* About this task
Copy the recorded data below verbatim, with every line unchanged.

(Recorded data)
=== Begin Enclosure ===

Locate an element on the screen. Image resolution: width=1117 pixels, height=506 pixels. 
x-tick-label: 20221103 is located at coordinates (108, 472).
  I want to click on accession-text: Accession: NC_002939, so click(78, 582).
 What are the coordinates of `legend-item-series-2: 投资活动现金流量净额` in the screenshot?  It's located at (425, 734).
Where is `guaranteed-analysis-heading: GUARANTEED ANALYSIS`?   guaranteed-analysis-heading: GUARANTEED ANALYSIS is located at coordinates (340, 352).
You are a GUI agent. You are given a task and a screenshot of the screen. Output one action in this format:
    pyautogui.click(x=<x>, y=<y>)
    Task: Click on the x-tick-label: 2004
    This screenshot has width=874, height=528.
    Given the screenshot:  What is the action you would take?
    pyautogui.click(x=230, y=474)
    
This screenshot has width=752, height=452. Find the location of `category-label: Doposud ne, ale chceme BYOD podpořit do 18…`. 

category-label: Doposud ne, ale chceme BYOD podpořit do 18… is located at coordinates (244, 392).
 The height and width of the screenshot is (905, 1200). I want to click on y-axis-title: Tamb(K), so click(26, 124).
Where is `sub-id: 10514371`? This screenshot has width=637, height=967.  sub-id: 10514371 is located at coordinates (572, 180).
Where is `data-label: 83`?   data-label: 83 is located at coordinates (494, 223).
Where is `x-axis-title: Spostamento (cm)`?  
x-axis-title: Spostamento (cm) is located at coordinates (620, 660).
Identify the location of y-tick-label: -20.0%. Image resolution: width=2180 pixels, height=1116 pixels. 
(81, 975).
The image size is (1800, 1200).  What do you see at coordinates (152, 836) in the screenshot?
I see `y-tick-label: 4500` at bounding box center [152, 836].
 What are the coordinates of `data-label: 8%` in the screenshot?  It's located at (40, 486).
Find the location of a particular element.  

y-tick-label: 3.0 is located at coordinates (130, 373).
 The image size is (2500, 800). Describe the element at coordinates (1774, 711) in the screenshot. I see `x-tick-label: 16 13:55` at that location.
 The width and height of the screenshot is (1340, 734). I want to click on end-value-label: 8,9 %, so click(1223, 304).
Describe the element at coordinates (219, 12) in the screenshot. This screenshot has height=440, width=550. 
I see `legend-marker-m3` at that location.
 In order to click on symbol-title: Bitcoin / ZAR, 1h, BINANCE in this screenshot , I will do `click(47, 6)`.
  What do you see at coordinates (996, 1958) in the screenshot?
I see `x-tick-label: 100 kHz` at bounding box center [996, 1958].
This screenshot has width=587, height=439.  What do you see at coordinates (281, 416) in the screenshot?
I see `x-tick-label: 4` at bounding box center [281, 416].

=== End Enclosure ===

* Your solution
Locate an element on the screen. Image resolution: width=1117 pixels, height=506 pixels. 
x-tick-label: 20221103 is located at coordinates (108, 472).
  I want to click on accession-text: Accession: NC_002939, so click(78, 582).
 What are the coordinates of `legend-item-series-2: 投资活动现金流量净额` in the screenshot?  It's located at (425, 734).
Where is `guaranteed-analysis-heading: GUARANTEED ANALYSIS`?   guaranteed-analysis-heading: GUARANTEED ANALYSIS is located at coordinates (340, 352).
You are a GUI agent. You are given a task and a screenshot of the screen. Output one action in this format:
    pyautogui.click(x=<x>, y=<y>)
    Task: Click on the x-tick-label: 2004
    This screenshot has width=874, height=528.
    Given the screenshot:  What is the action you would take?
    pyautogui.click(x=230, y=474)
    
This screenshot has width=752, height=452. Find the location of `category-label: Doposud ne, ale chceme BYOD podpořit do 18…`. 

category-label: Doposud ne, ale chceme BYOD podpořit do 18… is located at coordinates (244, 392).
 The height and width of the screenshot is (905, 1200). I want to click on y-axis-title: Tamb(K), so click(26, 124).
Where is `sub-id: 10514371`? This screenshot has width=637, height=967.  sub-id: 10514371 is located at coordinates (572, 180).
Where is `data-label: 83`?   data-label: 83 is located at coordinates (494, 223).
Where is `x-axis-title: Spostamento (cm)`?  
x-axis-title: Spostamento (cm) is located at coordinates (620, 660).
Identify the location of y-tick-label: -20.0%. Image resolution: width=2180 pixels, height=1116 pixels. 
(81, 975).
The image size is (1800, 1200).  What do you see at coordinates (152, 836) in the screenshot?
I see `y-tick-label: 4500` at bounding box center [152, 836].
 What are the coordinates of `data-label: 8%` in the screenshot?  It's located at (40, 486).
Find the location of a particular element.  

y-tick-label: 3.0 is located at coordinates (130, 373).
 The image size is (2500, 800). Describe the element at coordinates (1774, 711) in the screenshot. I see `x-tick-label: 16 13:55` at that location.
 The width and height of the screenshot is (1340, 734). I want to click on end-value-label: 8,9 %, so click(1223, 304).
Describe the element at coordinates (219, 12) in the screenshot. This screenshot has height=440, width=550. 
I see `legend-marker-m3` at that location.
 In order to click on symbol-title: Bitcoin / ZAR, 1h, BINANCE in this screenshot , I will do `click(47, 6)`.
  What do you see at coordinates (996, 1958) in the screenshot?
I see `x-tick-label: 100 kHz` at bounding box center [996, 1958].
This screenshot has width=587, height=439.  What do you see at coordinates (281, 416) in the screenshot?
I see `x-tick-label: 4` at bounding box center [281, 416].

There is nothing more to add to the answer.